In the end, I expect us to cross-breed a mule of our own. But before we start doing so, I'd like you to introduce you to someone else's fine mule.
A Mule - The Key-Value Collection
So let's start with the mule among data-structures, the Associative Array, HashMap, Dictionary, Object or whatever it's called in your favourite programming language - basically a collection of (key, value) pairs. Under the hood, they can be quite complex, but for the application programmer they are pretty easy to use. If you don't know what assumptions to make about the nature of the data and the way you want to interrogate it, aggregate over it, transform it, and so on, such a data structure is your safest bet. It is generally very fast and can be easily stored and retrieved permanently. It is somewhere halfway between a specialised data-structure - it only deals with key-value collections - and a generic, all-purpose one, since it has many ways of transforming and searching the data contained in it. A real mule, I'd say.
Let's consider a full table of IPv4 data. In order to simulate a full table, I've downloaded a RIS Whois file from ripe.net, which holds a list of prefixes with their originating Autonomous Systems (AS) and the number of peers of the RIS collector that are seeing this combination of prefix and AS. This resembles the amount of prefixes and the topology in a full table in the default free zone.
What we get is something like this:
[
...,
"100.4.146.0/24": { "origin_as": 701, ... },
"100.4.147.0/24": { "origin_as": 64777, ... },
"100.4.147.0/24": { "origin_as": 701, ... },
...
]
And that's a cool structure to have. It's easy to see how we can aggregate data on origin_as, for example. It's also easy to see how this could be stored as JSON (well, ok, good that you noticed, this actually is JSON, albeit awful).

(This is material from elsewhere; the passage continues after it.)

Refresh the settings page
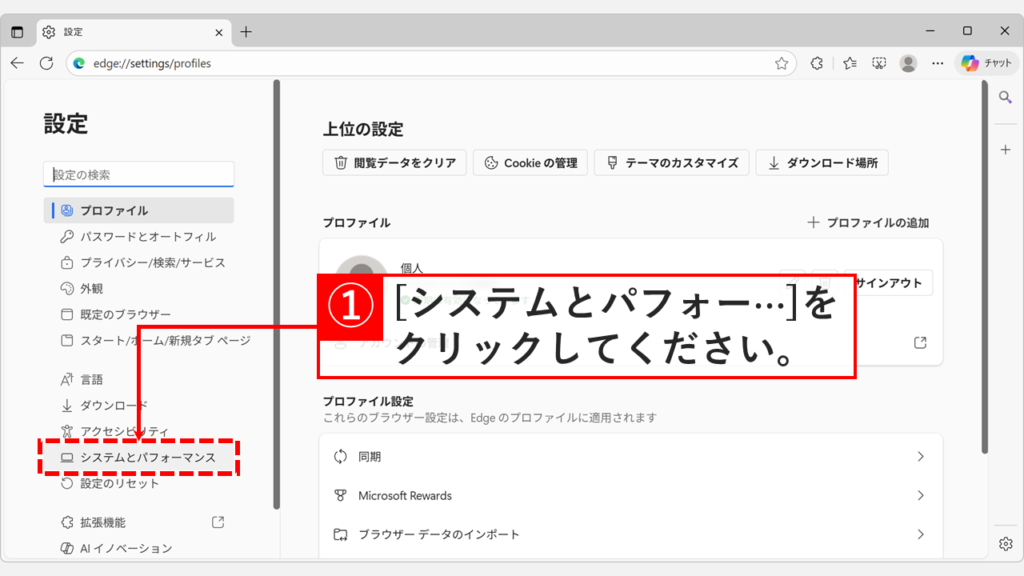Image resolution: width=1024 pixels, height=576 pixels. click(46, 62)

If all you need is to store and retrieve data around isolated prefixes, then you have an answer about what data structure to use.

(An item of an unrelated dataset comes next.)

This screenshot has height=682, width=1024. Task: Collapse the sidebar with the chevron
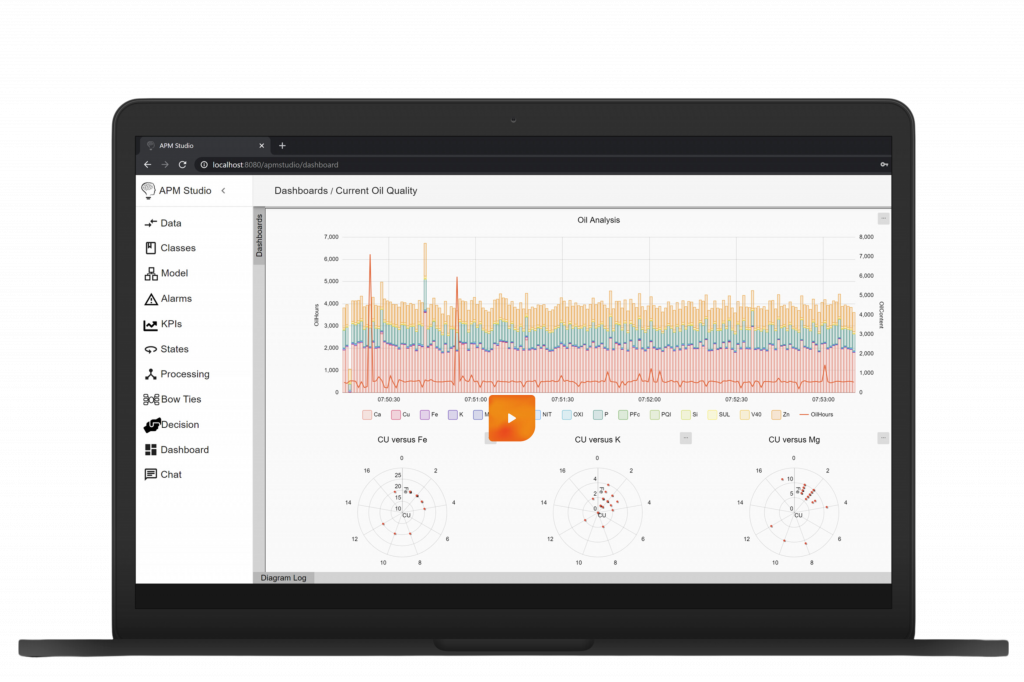(224, 190)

Matching on a specific prefix ("exact match") works really well for the data structure we've created so far, but that's as far as it goes. We can't even look up an IP address contained in a prefix, since the key is an arbitrary string to the system. One way to get around this is to store the first IP address in the prefix and the last IP address in the prefix into the data-structure directly:
[
"100.4.146.0/24": {
"start": 1678021120,
"end": 1678021375,
"origin_as": 701, ...
},
"100.4.147.0/24": {
"start": 1678021376,
"end": 1678021631,
"origin_as": 64777, ...
},
"100.4.147.0/24": {
"start": 1678021376,
"end": 1678021631,
"origin_as": 701, ...
}
]
Now we can iterate over and look for the searched for IP address represented as an integer (more about that later) to fit within the bounds of start and end fields in the data-structure. This is as far as we can go on our mule, though. There seems to be no efficient way of keeping track of the relations between IP prefixes with this kind of data-structure. Before we go on with our quest for the perfect data-structure, let us first examine the precise relationships prefixes can have.
IP Prefix Hierarchy
The relation of a prefix to other prefixes can be any of three types: a prefix can be less specific than a set of other prefixes, or more specific that a set of prefixes, or neither (disjoint). These relations cannot be efficiently modelled by HashMaps or whatever they are called. We need to get off our mule, do a step back and see if we can find ourselves a donkey. But before we can do that, I first need to tell you about the nature of prefixes.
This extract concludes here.